The bounding boxes are in normalized coordinate space with respect to the image, the original image, and the lower left-hand corner is the origin point, much like bounding boxes returned by other algorithms in Vision.

So, I wrote up a small method to show how to access the bounding boxes and use them.

Here we have a VNSaliencyImageObservation, and all you have to do is access the salientObjects property on that observation, and you should get a list of bounding boxes, and you can access them like so.

Okay. So, now that you know how to formulate a request and now that you know what saliency is, let's get into some of the use cases.

First, for a bit of fun, you can use saliency as a graphical mask to edit your photos with.

So, here you have the heatmaps.

On the left-hand side, I've desaturated all the nonsalient regions, and on the right-hand side, I've added a Gaussian blur to all the nonsalient regions.

It really makes the subjects pop.

Another use case of saliency is you can enhance your photo viewing experience.

So, let's say that you're at home.

You're sitting on the couch, and either your TV or your computer has gone into standby mode, and it's going through your photo library.

A lot of times, these photo-showing algorithms can be a little bit awkward.

They zoom into seemingly random parts of the image, and it's not always what you expect.

But with saliency, you always know where the subjects are, so you can get a more documentary-like effect like this.

Finally, saliency works really great with other vision algorithms.

Let's say we have an image, and we want to classify the objects in the image.
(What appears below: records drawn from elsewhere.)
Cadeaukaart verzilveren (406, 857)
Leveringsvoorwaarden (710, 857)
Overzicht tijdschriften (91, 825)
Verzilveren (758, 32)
We can run objectness based saliency to pick up on the objects in the image, crop the image to the bounding boxes returned by objectness based saliency, and run these crops through the algorithm through a image classification algorithm to find out what the objects are.

So, not only do you know where they are in the image because of the bounding boxes, but it allows you the hone in on what the objects are by just picking out the crops that have those objects in it.

Now, you can already classify things with Core ML, but this year, Vision has new image classification technique that Rohan will now present to you.

[ Applause ]

Good morning.

My name is Rohan Chandra, and I'm a researcher on the Vision Team.

Today, I'm going to be talking about some of the new image classification requests we're introducing to the Vision API this year.

Now, image classification as a task is fundamentally meant to answer the question, what are the objects that appear in my image.

Many of you will already be familiar with image classification.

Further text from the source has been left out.